_Work task:_ When a line of the records contains "Cookies", copy it.

_Data to process:_
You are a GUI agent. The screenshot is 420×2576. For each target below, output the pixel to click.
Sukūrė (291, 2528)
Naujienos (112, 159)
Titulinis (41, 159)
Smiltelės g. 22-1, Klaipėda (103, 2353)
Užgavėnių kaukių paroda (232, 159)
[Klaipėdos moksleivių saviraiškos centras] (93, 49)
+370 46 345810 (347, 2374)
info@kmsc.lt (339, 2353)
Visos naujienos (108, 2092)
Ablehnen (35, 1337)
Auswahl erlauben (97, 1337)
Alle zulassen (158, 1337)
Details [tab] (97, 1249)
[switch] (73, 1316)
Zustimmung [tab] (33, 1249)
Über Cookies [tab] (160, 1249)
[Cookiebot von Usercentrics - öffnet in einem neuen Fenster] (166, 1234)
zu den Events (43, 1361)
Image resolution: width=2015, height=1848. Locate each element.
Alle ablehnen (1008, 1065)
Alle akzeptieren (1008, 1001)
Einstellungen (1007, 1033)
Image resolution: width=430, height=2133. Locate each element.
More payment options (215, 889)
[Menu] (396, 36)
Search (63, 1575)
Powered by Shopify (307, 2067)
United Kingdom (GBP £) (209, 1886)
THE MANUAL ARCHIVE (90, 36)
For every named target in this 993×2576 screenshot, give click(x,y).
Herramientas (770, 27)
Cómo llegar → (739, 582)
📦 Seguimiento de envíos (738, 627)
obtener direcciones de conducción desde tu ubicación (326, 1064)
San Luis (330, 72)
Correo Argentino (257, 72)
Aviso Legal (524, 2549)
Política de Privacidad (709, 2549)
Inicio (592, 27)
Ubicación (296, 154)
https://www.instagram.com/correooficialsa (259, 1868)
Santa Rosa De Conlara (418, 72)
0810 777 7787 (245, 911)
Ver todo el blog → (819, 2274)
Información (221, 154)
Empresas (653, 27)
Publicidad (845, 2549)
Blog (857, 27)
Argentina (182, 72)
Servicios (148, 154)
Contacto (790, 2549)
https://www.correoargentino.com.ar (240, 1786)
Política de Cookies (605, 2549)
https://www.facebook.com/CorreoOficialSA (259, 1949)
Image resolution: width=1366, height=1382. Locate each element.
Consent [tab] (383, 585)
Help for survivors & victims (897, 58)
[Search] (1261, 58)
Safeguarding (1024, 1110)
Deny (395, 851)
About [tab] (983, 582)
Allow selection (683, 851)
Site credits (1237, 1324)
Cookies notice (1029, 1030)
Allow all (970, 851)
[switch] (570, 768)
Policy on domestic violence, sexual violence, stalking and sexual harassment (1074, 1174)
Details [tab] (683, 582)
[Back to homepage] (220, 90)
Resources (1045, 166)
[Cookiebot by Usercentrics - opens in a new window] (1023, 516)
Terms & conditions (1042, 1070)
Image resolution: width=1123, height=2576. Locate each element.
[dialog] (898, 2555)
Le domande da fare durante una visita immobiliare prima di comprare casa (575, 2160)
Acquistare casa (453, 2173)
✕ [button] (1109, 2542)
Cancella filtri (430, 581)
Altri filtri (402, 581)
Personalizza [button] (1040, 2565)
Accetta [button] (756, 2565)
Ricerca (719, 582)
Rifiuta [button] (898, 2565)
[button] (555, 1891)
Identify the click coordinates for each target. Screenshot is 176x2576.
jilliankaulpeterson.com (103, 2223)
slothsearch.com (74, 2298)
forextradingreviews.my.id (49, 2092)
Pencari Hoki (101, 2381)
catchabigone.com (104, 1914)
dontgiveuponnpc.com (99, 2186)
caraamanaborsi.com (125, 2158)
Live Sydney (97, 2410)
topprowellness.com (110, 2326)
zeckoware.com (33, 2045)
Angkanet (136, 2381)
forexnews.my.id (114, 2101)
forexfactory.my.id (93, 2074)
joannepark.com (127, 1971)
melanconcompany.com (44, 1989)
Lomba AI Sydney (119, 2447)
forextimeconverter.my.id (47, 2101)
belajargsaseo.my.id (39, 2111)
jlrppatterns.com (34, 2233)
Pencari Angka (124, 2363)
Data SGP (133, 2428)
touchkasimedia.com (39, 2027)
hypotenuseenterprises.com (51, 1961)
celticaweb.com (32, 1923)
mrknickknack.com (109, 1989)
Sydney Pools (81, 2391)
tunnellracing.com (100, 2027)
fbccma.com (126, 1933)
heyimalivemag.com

_The completed task:_
Über Cookies [tab] (160, 1249)
Política de Cookies (605, 2549)
Cookies notice (1029, 1030)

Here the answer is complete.